Bubonic plague, smallpox, polio, HIV—the timeline of history is punctuated with diseases that have shaped the social atmospheres of the eras, defined the scope of science and medicine, and stolen many great minds before their time. But there is one disease that seems to have stalked humanity far longer than any other: tuberculosis. Fossil evidence indicates that TB has haunted humans for more than half a million years. No one is exempt. It affects rich and poor, young and old, risk takers and the abstinent. Simply by coughing, spitting or even talking, an infected individual can spread the bacterium that causes the disease.

Today TB ranks second only to HIV among infectious killers worldwide, claiming nearly two million lives annually, even though existing drugs can actually cure most cases of the disease. The problem is that many people lack access to the medicines, and those who can obtain the drugs often fail to complete the lengthy treatment regimen.
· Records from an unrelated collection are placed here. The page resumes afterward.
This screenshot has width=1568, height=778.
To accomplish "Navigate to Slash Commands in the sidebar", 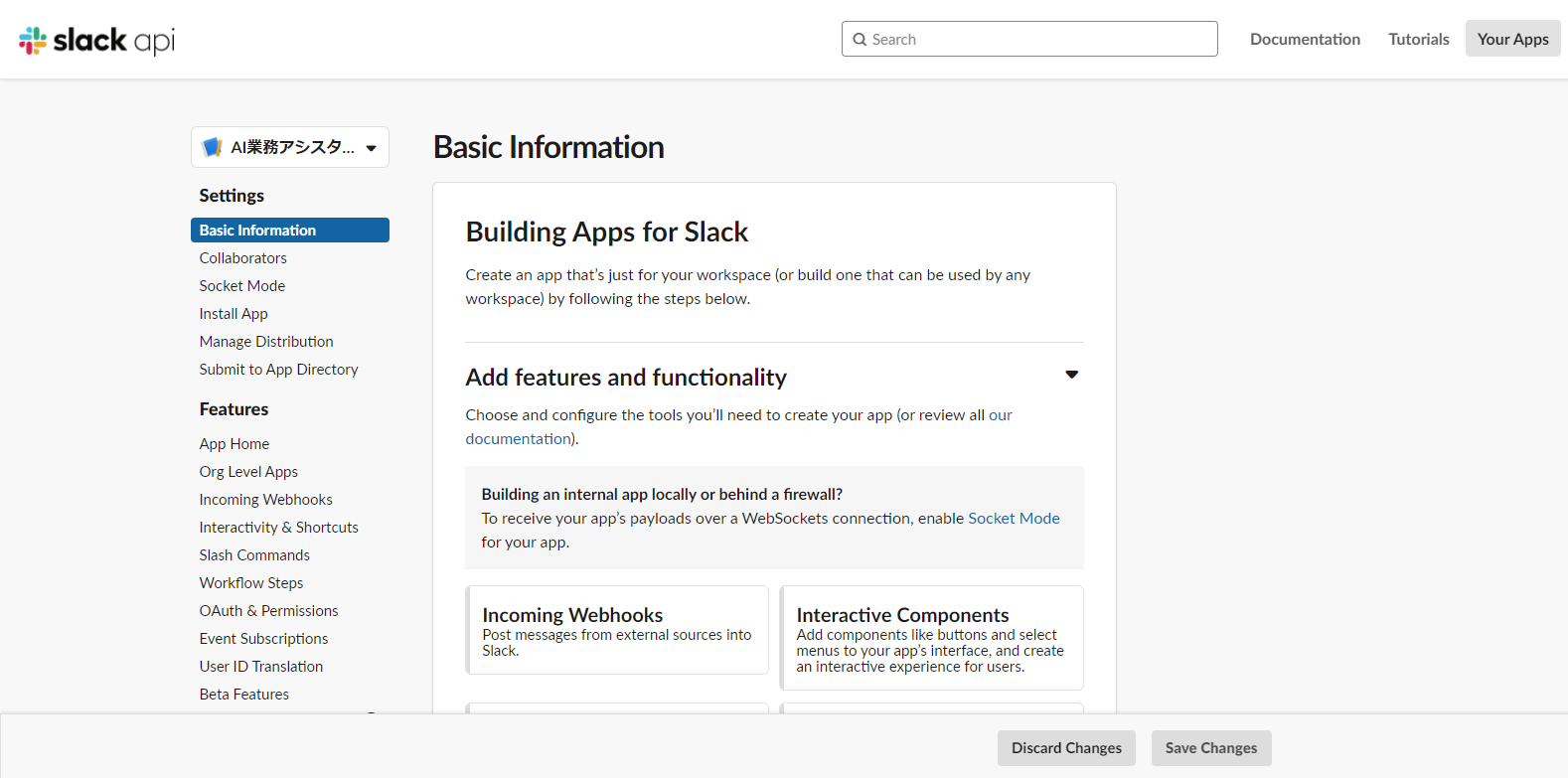I will [x=254, y=555].
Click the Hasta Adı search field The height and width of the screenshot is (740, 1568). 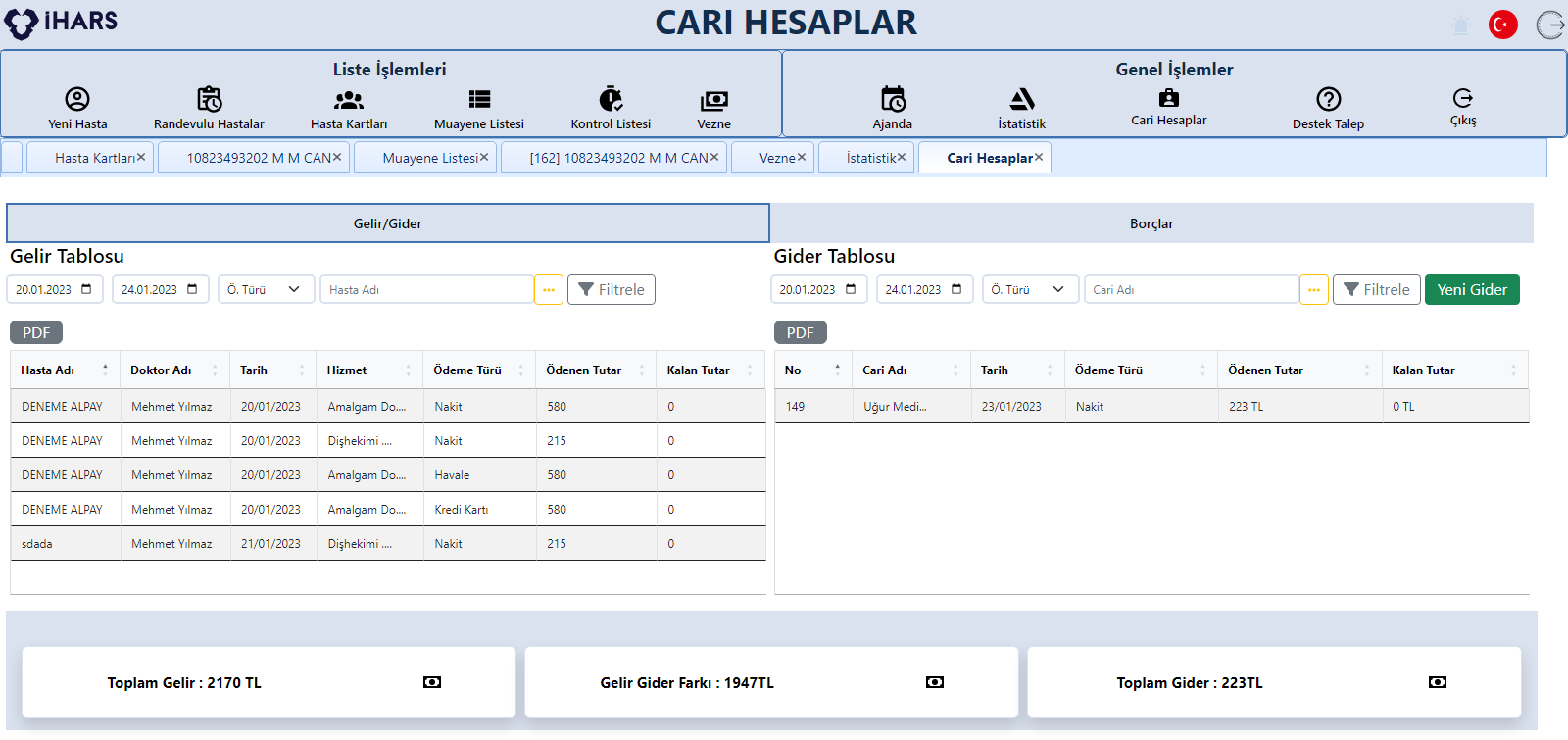tap(426, 290)
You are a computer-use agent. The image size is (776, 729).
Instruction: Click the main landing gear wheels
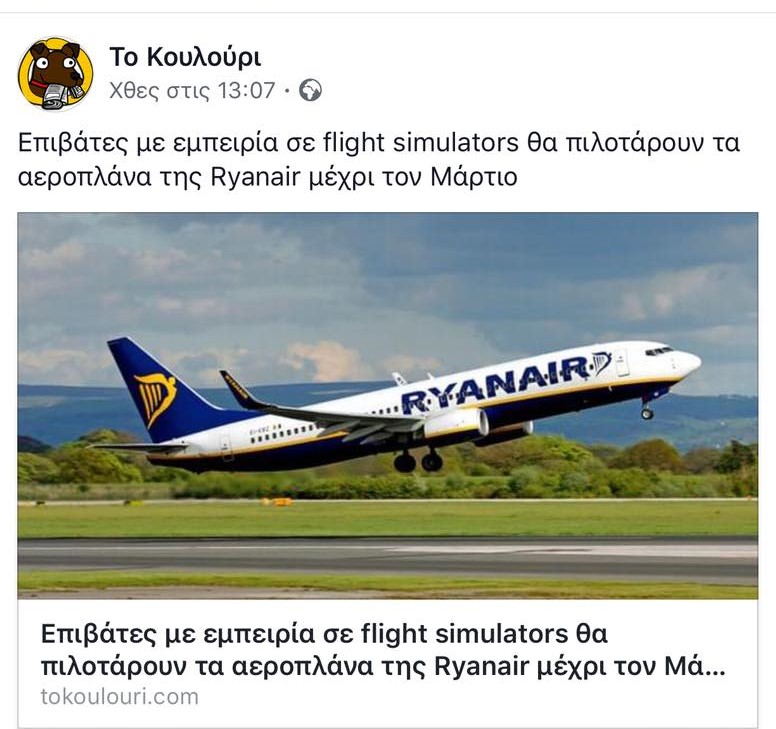pyautogui.click(x=418, y=461)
Additionally, TB is evolving faster than our therapies are. In recent years, investigators have observed a worrying rise in the number of cases resistant to more than one of the first-line drugs used to treat the illness. Even more alarming, we have begun to see the emergence of strains that are resistant to every last one of the antibiotic defenses.
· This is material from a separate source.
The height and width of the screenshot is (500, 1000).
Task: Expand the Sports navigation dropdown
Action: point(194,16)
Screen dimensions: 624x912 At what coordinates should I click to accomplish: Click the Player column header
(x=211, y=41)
The disease is particularly devastating for the developing nations, where some 90 percent of cases and 98 percent of TB deaths occur. Beyond bringing untold suffering and sorrow there, TB harms entire economies. With 75 percent of cases arising in people between the ages of 15 and 54, TB will rob the world’s poorest countries of an estimated $1 trillion to $3 trillion over the next 10 years. Furthermore, the disease forces these struggling nations to divert precious resources from other important areas into health care. But the developed world would be mistaken to consider itself safe: although the incidence there is comparatively low, that situation could change if a highly resistant strain were to gain traction.
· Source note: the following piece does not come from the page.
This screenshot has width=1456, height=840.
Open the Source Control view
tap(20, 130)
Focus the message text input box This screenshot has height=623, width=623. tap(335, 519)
As bleak as this state of affairs is, we have reason to be hopeful. Cutting-edge biomolecular technologies are enabling researchers to study the complex interactions between the TB bacterium and the body in unprecedented detail, generating insights that are informing the development of novel diagnostic tests and drug therapies.

A Short-Lived Success
First identified by German physician Robert Koch in 1882, Mycobacterium tuberculosis (Mtb), the rod-shaped bacterium that causes tuberculosis, exists in both latent and active forms. In a latent infection, the immune system prevents the bacteria from multiplying, thus keeping them from disrupting tissues. Individuals with this form show no symptoms and are not contagious. Latent Mtb may persist for months, years or even decades without multiplying or making its host ill. Ninety percent of people infected with Mtb never develop active TB disease. But 10 percent of them do develop the active form, particularly those with weakened immune systems, such as young children and individuals who have HIV or are undergoing chemotherapy.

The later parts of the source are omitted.